厚生中央コラム

【脳神経内科】前頭側頭型認知症とは

「物忘れ」よりも先に「性格の変化」から始まる認知症があります

どんな病気?

前頭側頭型認知症は、脳の前頭葉と側頭葉という部分が徐々に縮んでいく病気です。
認知症全体の5-10%程度で、稀な病気です。
50~60歳代までに発症することが多く、アルツハイマー病とは違い、初期には強い物忘れが目立たないことが特徴です。

よくみられる症状

  • 穏やかな性格から、急に怒りだすようになった
  • 社会的なルールを守れなくなる(例えば、万引きをする など)
  • 同じ時間に同じ行動を繰り返すようになった(時刻表のような決まった行動)
  • 特定の食べ物にこだわり、そればかり食べるようになる
  • 無気力で何もしなくなる
  • 言葉が出にくくなる

※家族からは「性格が変わった」「わがままになった」と感じられることが多い病気です。

なぜ起こるの?

脳の神経細胞に異常なたんぱく質がたまり、神経が徐々に障害されていくことが原因です。
日本人では遺伝は稀です。

どうやって診断するの?

ご家族、ご本人に問診を行います。
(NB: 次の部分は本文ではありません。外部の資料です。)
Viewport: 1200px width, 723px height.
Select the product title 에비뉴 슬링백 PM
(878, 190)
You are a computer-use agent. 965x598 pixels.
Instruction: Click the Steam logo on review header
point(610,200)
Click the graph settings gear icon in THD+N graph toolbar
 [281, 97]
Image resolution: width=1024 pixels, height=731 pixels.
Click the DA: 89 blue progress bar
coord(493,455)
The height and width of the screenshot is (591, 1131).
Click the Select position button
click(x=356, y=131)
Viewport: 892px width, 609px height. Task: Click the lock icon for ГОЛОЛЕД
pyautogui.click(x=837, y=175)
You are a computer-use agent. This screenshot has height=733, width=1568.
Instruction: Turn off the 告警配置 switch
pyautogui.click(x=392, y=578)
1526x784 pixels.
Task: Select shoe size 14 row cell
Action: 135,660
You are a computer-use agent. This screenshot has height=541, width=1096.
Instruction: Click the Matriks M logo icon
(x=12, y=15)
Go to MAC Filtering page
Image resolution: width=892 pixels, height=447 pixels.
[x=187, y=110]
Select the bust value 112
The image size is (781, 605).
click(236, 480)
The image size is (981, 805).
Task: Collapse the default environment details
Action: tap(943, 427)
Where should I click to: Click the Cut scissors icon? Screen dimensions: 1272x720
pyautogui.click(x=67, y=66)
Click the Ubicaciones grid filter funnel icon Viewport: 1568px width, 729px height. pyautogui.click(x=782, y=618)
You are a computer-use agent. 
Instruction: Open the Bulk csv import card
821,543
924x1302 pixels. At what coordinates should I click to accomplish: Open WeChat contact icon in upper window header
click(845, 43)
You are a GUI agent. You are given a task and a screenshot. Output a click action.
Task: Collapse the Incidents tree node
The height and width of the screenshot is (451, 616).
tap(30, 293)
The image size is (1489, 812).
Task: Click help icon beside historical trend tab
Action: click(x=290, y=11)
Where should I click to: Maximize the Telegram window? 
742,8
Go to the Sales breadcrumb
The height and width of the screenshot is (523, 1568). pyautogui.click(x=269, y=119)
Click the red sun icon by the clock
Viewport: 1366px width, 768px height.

神経診察、神経心理検査、画像検査(頭部MRI、脳血流シンチグラフィー等)を総合して診断します。

治療はあるの?

現時点では病気を完全に治す治療法はありませんが、

  • 行動症状を和らげる治療(薬剤)
  • 生活環境の工夫
  • 家族への支援によって、生活の質を保つことが可能です。 

早めの受診が大切

前頭側頭型認知症は、うつ病やストレスと間違われることもあります。
「以前と性格が変わった」「行動が以前と明らかに違う」と感じたら、「脳神経内科」「物忘れ外来」に相談することをおすすめします。
周囲の理解と支えが、何より大切です。気になる症状があれば、早めに医療機関へご相談ください。
この病気は「本人の性格の問題」ではありません。脳の病気です。